A property known as The Hoodoos – Columbia Wetlands is now protected from development by the Nature Trust of BC.
Officials with the Nature Trust said the 143-ace piece of land is ecologically important natural wetlands.
“Wetlands, considered one of the most productive ecosystems in the world, are a natural and effective tool in combating climate change through their ability to act as a sponge, and reduce flooding during heavy rainfall,” said Nature Trust staff. “Additionally, they provide food and habitat for many species, including insects, reptiles, fish, birds and mammals.”
The property also contains open, native grassland, which officials said covers less than 1 per cent of B.C.’s land base and provides habitats for more than 30 per cent of the province’s at-risk species.
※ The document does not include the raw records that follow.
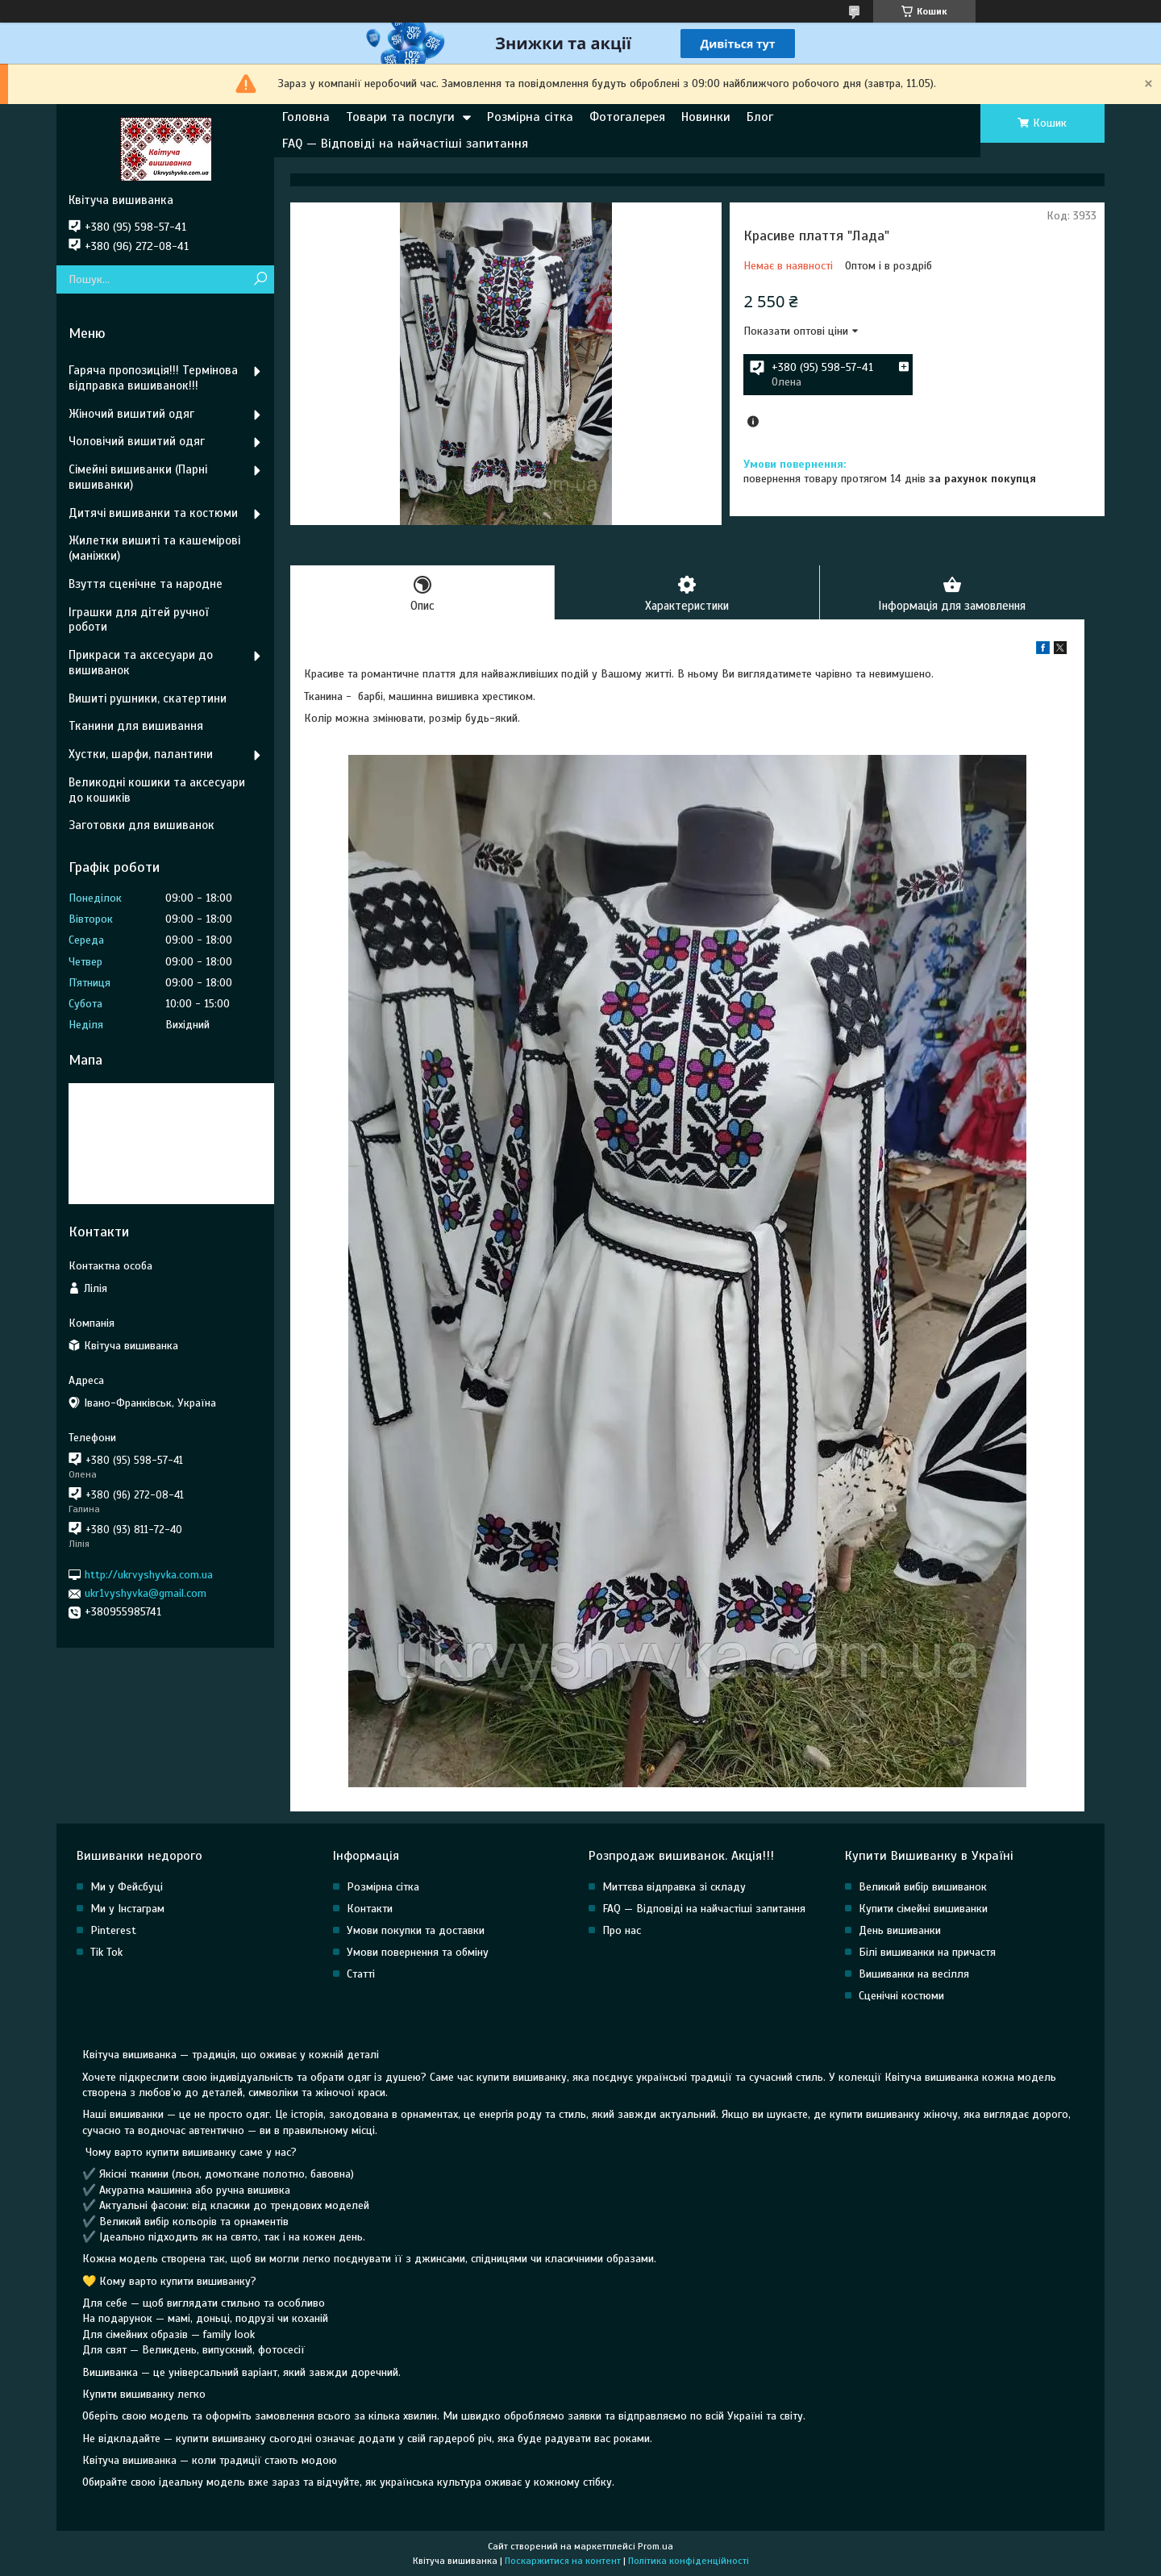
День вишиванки (900, 1930)
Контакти (370, 1908)
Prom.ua (655, 2546)
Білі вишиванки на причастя (927, 1952)
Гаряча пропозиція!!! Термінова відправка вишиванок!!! (153, 378)
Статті (361, 1974)
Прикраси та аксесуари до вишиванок (141, 662)
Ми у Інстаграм (127, 1908)
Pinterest (113, 1930)
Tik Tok (106, 1952)
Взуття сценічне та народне (146, 584)
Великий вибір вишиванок (923, 1887)
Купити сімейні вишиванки (923, 1908)
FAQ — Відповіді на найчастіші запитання (405, 143)
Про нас (621, 1930)
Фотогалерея (627, 117)
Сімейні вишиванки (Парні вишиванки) (138, 477)
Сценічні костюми (901, 1996)
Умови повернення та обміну (418, 1952)
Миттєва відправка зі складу (674, 1887)
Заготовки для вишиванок (141, 825)
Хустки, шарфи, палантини (141, 754)
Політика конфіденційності (688, 2560)
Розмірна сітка (530, 117)
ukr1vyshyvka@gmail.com (145, 1593)
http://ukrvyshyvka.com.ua (149, 1575)
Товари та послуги (400, 117)
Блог (760, 117)
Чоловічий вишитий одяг (137, 441)
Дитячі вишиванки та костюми (153, 513)
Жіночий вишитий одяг (131, 413)
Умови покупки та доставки (416, 1930)
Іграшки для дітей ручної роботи (138, 620)
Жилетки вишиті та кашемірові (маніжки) (154, 548)
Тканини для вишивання (136, 726)
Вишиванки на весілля (914, 1974)
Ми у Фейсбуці (126, 1887)
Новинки (705, 117)
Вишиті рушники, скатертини (148, 698)
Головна (306, 117)
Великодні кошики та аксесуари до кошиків (157, 790)
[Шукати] (260, 279)
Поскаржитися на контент (563, 2560)
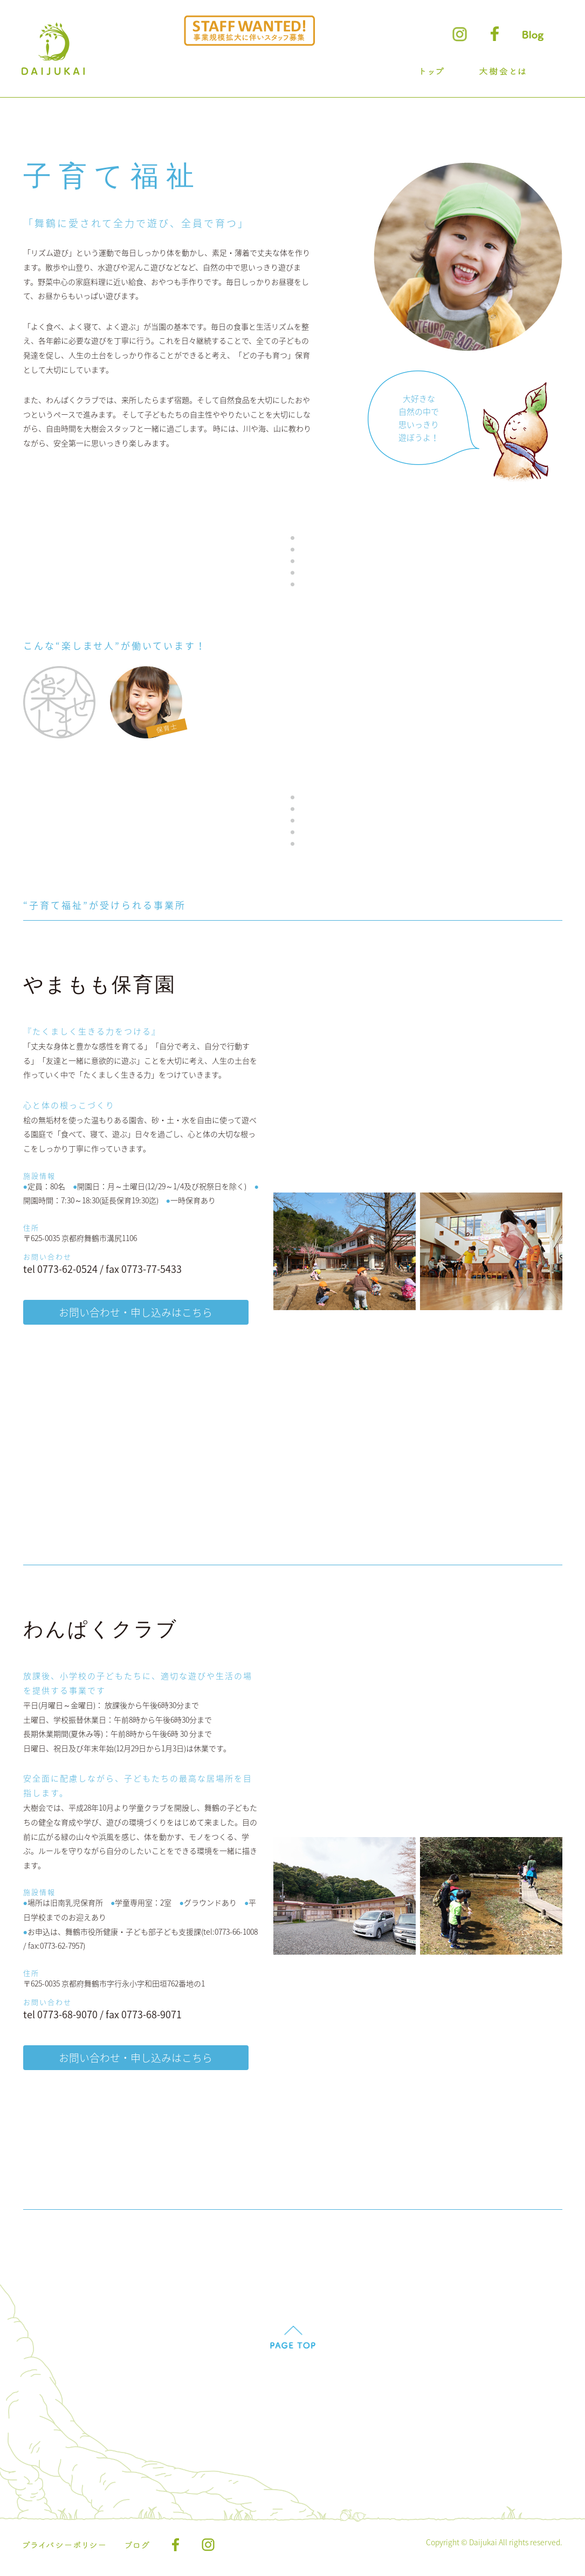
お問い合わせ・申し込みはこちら (136, 1312)
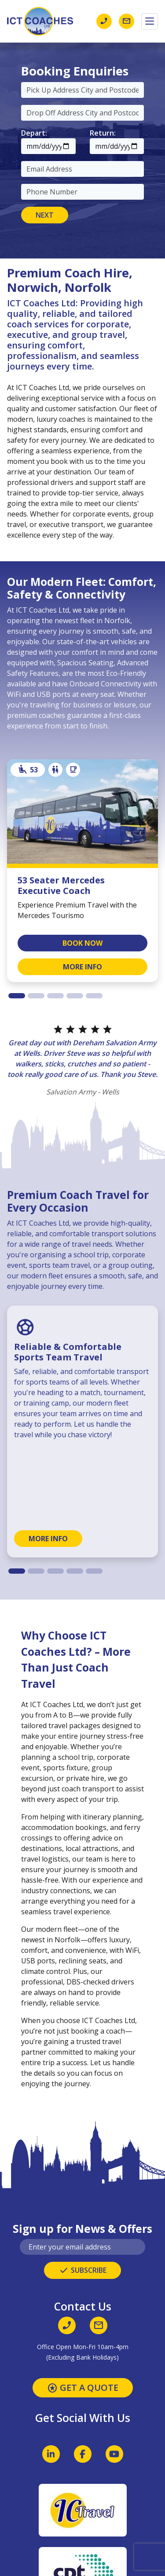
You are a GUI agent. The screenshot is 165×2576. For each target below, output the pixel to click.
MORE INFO (82, 967)
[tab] (16, 995)
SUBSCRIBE (82, 2270)
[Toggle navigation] (149, 21)
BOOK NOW (82, 943)
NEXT (45, 215)
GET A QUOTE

“Grasslands support more threatened and endangered plants and animals than any other habitat type in the province. With the East Kootenay irreversibly losing native grasslands due to urbanization and agriculture, it is crucial we protect the undisturbed grasslands that remain,” said the Nature Trust.
A number of migratory bird species make the region their home when they stop on their long journey.
According to the Nature Trust, the purchase adds to a continuous area of over 11,000 acres of relatively undisturbed wetlands, riparian, and grassland habitat.
While the land is under conservation and will be protected from development, people will still be in the area.
“There’s always important land management work to be done in terms of managing the habitat, looking out for invasive weeds, making sure that we have appropriate fences to manage the impacts of livestock, that sort of thing,” said Jasper Lament, Nature Trust of BC CEO. “We’ll be taking care of the property from now on and into the future.”
Lament added that most of the habitat is intact and will not need restoration work.